**Problem:** An exact, complete copy of the entries is what is needed.

Stored records:
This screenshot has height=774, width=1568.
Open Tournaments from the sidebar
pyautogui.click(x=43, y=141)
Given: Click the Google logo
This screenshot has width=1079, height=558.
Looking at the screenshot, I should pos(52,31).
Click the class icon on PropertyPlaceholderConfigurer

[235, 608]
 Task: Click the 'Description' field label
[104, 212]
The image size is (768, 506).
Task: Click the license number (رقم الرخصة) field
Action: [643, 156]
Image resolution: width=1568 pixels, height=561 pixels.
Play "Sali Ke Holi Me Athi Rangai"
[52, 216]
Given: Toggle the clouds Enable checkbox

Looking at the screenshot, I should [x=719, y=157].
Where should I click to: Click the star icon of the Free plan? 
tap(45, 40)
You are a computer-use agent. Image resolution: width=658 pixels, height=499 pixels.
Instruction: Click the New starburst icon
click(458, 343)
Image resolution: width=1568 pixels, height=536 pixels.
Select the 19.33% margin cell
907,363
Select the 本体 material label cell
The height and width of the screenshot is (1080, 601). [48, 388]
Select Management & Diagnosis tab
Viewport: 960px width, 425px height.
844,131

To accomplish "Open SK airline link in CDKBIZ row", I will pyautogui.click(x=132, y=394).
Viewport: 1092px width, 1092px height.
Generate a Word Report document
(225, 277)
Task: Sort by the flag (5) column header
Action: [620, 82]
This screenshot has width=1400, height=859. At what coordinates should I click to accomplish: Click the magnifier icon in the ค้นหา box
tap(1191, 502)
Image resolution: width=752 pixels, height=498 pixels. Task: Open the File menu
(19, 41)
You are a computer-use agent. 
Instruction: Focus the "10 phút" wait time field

**Task response:**
This screenshot has height=774, width=1568.
Open Tournaments from the sidebar
pyautogui.click(x=43, y=141)
Given: Click the Google logo
This screenshot has width=1079, height=558.
Looking at the screenshot, I should pos(52,31).
Click the class icon on PropertyPlaceholderConfigurer

[235, 608]
 Task: Click the 'Description' field label
[104, 212]
The image size is (768, 506).
Task: Click the license number (رقم الرخصة) field
Action: [643, 156]
Image resolution: width=1568 pixels, height=561 pixels.
Play "Sali Ke Holi Me Athi Rangai"
[52, 216]
Given: Toggle the clouds Enable checkbox

Looking at the screenshot, I should [x=719, y=157].
Where should I click to: Click the star icon of the Free plan? 
tap(45, 40)
You are a computer-use agent. Image resolution: width=658 pixels, height=499 pixels.
Instruction: Click the New starburst icon
click(458, 343)
Image resolution: width=1568 pixels, height=536 pixels.
Select the 19.33% margin cell
907,363
Select the 本体 material label cell
The height and width of the screenshot is (1080, 601). [48, 388]
Select Management & Diagnosis tab
Viewport: 960px width, 425px height.
844,131

To accomplish "Open SK airline link in CDKBIZ row", I will pyautogui.click(x=132, y=394).
Viewport: 1092px width, 1092px height.
Generate a Word Report document
(225, 277)
Task: Sort by the flag (5) column header
Action: [620, 82]
This screenshot has width=1400, height=859. At what coordinates should I click to accomplish: Click the magnifier icon in the ค้นหา box
tap(1191, 502)
Image resolution: width=752 pixels, height=498 pixels. Task: Open the File menu
(19, 41)
You are a computer-use agent. 
Instruction: Focus the "10 phút" wait time field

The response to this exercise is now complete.